Are you sure that your device is using Pi-hole? Try going to http://pi.hole/admin. If that works, then flush the DNS cache of your device (and if applicable, your browser).
I originally forced my machine to use only the Pi-Hole as it's DNS; watched the stats move up from there in the Pi-Hole dashboard. Ads are being blocked, but the ones on Boston.com, and now (I found another site that does the same thing) this one:
Not sure if it's a specific time of ad, or what... very weird behavior.
Here's something weird; I'm using Chrome 58.0.3029.110 (64-bit) on a Mac. When I use Safari, none of the ads show up. Both browsers had cache cleared out, only Chrome shows the ads. Something else here - if I turn on "AdBlock" in Chrome, it blocks over 60 (!) ads, yet they still show up on the screen.
I would start to wonder if an extension is doing something weird here, but then I realize DNS is being issued network wide, so I can't imagine that'd be it.
No dice, unfortunately. I disabled the "flag" in Chrome, blew out the cache, reloaded boston.com; ads galore.
It's not a huge deal, as it only seems to be on sites that deliver ads like they do on boston.com, or http://www.popsci.com/... seems both those sites are either owned by the same company or they use the same ad delivery service.
Blocking self-hosted ads makes things much more challenging. It's not impossible, but it is difficult. I'm sure we'll see it more and more as adblocking usage continues to increase. A layered approach usually works well: use Pi-hole to block everything it can, and then follow up with a browser extension.
I just loaded the link "http://boston.com/" and there were some ads. Chrome, Mac, PiHole as my DNS with local recursive resolver. (Went back later with Safari and didn't see as many ads, same PiHole, etc.)
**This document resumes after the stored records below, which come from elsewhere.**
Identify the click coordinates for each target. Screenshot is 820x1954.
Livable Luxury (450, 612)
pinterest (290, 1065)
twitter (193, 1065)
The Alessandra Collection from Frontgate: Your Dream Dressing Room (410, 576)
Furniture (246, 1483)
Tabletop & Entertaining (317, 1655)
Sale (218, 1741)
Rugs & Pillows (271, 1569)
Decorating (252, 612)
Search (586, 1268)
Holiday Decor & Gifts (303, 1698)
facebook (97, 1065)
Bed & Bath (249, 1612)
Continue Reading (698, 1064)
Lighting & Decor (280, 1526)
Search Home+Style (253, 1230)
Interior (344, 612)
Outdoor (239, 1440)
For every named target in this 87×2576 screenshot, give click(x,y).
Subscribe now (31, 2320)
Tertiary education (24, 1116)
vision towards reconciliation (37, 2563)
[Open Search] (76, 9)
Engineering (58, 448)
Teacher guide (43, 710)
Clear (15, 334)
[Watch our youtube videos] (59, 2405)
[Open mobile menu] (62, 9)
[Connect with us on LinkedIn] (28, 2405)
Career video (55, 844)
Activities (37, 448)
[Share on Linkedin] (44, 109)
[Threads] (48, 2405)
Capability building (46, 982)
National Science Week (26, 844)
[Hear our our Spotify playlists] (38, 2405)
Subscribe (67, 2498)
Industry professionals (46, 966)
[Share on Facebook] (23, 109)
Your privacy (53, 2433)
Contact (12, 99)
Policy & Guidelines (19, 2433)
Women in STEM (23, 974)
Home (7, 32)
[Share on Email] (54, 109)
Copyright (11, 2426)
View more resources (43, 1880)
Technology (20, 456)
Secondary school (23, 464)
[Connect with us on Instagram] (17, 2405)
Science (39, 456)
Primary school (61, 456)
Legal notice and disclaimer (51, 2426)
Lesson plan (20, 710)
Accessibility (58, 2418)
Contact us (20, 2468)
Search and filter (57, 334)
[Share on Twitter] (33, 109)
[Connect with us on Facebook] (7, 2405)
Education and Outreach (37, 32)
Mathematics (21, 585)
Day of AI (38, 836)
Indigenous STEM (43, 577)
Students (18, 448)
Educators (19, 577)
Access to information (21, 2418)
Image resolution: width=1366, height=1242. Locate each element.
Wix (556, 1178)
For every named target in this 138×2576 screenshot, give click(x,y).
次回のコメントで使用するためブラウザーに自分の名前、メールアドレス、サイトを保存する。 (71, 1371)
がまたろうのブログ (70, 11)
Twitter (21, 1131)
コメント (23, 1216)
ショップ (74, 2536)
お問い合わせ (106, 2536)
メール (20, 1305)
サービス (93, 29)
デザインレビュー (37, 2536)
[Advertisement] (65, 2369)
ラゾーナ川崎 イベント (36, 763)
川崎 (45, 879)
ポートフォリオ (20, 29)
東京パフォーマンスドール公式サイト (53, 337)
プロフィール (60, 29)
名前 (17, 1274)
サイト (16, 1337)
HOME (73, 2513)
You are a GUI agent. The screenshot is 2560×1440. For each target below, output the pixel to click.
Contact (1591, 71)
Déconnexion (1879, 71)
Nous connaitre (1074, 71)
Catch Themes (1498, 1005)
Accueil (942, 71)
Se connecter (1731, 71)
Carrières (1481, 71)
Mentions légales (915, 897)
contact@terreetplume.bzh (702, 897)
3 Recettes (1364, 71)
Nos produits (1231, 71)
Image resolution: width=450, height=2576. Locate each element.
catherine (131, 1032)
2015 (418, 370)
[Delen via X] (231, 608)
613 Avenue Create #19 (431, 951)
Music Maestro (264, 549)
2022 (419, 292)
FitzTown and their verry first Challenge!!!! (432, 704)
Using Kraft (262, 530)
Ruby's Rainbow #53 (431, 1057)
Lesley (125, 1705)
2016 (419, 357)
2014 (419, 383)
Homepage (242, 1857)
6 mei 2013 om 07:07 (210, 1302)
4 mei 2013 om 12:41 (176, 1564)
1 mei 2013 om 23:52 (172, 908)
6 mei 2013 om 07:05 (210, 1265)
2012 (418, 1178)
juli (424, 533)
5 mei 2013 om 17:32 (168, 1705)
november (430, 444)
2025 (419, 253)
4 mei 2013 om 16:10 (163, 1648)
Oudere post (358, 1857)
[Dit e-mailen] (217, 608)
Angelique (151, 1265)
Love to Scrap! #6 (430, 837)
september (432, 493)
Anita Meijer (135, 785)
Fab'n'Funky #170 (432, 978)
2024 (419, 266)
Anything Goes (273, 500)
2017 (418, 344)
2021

I think they are moving ad-serving in-house. There are a lot more "boston.com" domains here than I recall seeing in the past, and when I first set up a PiHole and tested this site I don't recall this many ads. PiHole isn't blocking the c-*boston.com, and that appears to be how the ads are coming through.
Here's what DNS Thingy reports for the site (loaded the site only, no pre-fetch, no link clicking):
Yeah, so you can easily add all these domains to the blocklist. Pi-hole has no problem blocking subdomains, but as you've just demonstrated, the subdomains are non-sensical and there are a ton of them. Blacklisting them individually may just be an exercise in futility if they decide to make a new subdomain or continue to randomly generate and cycle through them.
The majority of sites out there will not be self hosting ads for some time because it's easier to just use a third party. The bigger players like Google and Facebook don't have much problem doing this though.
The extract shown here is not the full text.